Rabinovich fue a la reunión de la comisión con cifras concretas: la decisión de Montenegro le permite al municipio ahorrar 30 millones de pesos al año. Pero también fue con otro argumento: el aumento de la planta política le permite al municipio volver a prestar servicios y estar cerca de los vecinos luego de cuatro años de una gestión olvidable.

El coordinador de Gabinete remarcó que los mayores incrementos presupuestarios se dan en áreas claves como Educación y Seguridad. En la primera de ellas, el exintendente Arroyo cosechó sus mayores cuestionamientos por la brutal pelea con los docentes municipales.

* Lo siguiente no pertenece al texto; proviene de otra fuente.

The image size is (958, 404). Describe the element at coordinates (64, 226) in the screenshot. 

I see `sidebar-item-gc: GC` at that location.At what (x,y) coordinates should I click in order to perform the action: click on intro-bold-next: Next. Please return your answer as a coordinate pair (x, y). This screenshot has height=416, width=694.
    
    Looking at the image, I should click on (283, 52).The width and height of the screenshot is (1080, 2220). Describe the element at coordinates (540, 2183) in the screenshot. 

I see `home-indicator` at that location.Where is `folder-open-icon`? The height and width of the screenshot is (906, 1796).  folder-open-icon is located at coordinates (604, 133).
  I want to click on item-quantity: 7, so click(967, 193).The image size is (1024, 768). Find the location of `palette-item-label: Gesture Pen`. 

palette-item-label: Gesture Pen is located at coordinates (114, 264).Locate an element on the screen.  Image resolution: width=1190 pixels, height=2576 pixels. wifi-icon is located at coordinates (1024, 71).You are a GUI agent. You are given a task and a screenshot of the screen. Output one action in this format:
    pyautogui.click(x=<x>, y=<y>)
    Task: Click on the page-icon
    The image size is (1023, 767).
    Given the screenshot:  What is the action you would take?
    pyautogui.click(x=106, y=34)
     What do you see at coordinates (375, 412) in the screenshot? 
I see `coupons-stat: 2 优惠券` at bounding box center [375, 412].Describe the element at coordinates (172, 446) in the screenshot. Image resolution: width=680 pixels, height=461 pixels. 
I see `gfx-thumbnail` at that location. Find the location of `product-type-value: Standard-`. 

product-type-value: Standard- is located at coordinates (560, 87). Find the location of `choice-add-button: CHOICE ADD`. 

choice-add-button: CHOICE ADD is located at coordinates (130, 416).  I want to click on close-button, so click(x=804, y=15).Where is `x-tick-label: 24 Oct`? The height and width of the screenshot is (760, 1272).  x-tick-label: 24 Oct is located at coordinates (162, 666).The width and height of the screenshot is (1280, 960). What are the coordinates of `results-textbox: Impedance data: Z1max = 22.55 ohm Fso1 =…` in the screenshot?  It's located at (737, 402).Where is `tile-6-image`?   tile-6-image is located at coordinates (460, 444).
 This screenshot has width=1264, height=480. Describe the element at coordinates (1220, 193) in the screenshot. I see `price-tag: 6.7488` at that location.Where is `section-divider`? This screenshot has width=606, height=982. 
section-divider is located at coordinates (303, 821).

En la segunda, de los 1460 días que duró el mandato de Arroyo, solo tuvo secretario de Seguridad 7 días. “Es un área que no tenía nada, no había funcionarios, ni equipamiento”, sostuvieron desde el entorno de Montenegro.

Para reforzar la idea de que el nombramiento de cargos políticos es una necesidad y no un gasto, este miércoles el Ejecutivo filtró algunas de las conclusiones que arrojó la auditoría que ordenó realizar Montenegro apenas asumió. Los resultados confirman que la “prolijidad” del municipio que declamaba Arroyo en sus últimos minutos como intendente no era tal. El intendente había dicho que el objetivo no era hacerla pública, pero dadas las circunstancias fue una jugada astuta.

La ronda de funcionarios recién comienza. Una vez que todos los secretarios y presidentes de entes pasen por la comisión de Hacienda comenzarán las propuestas de modificación y el debate legislativo que mostrará otra característica: quiénes serán las espadas legislativas del oficialismo.

Por lo pronto, la oposición sabe que el primer año de gestión de un intendente poner demasiados palos en la rueda puede terminar jugándole a favor a la gestión. Montenegro cuenta con eso y por eso permitió que la comisión de Hacienda, clave para los proyectos clave, tenga mayoría opositora. “Buscó diferenciarse de Arroyo y mostrar que realmente quiere tener diálogo con la oposición. Pero es arriesgado. Este año le puede salir bien, pero el próximo, cuando las elecciones se acerquen, la cosa no va a ser tan fácil”, analizó un concejal oficialista.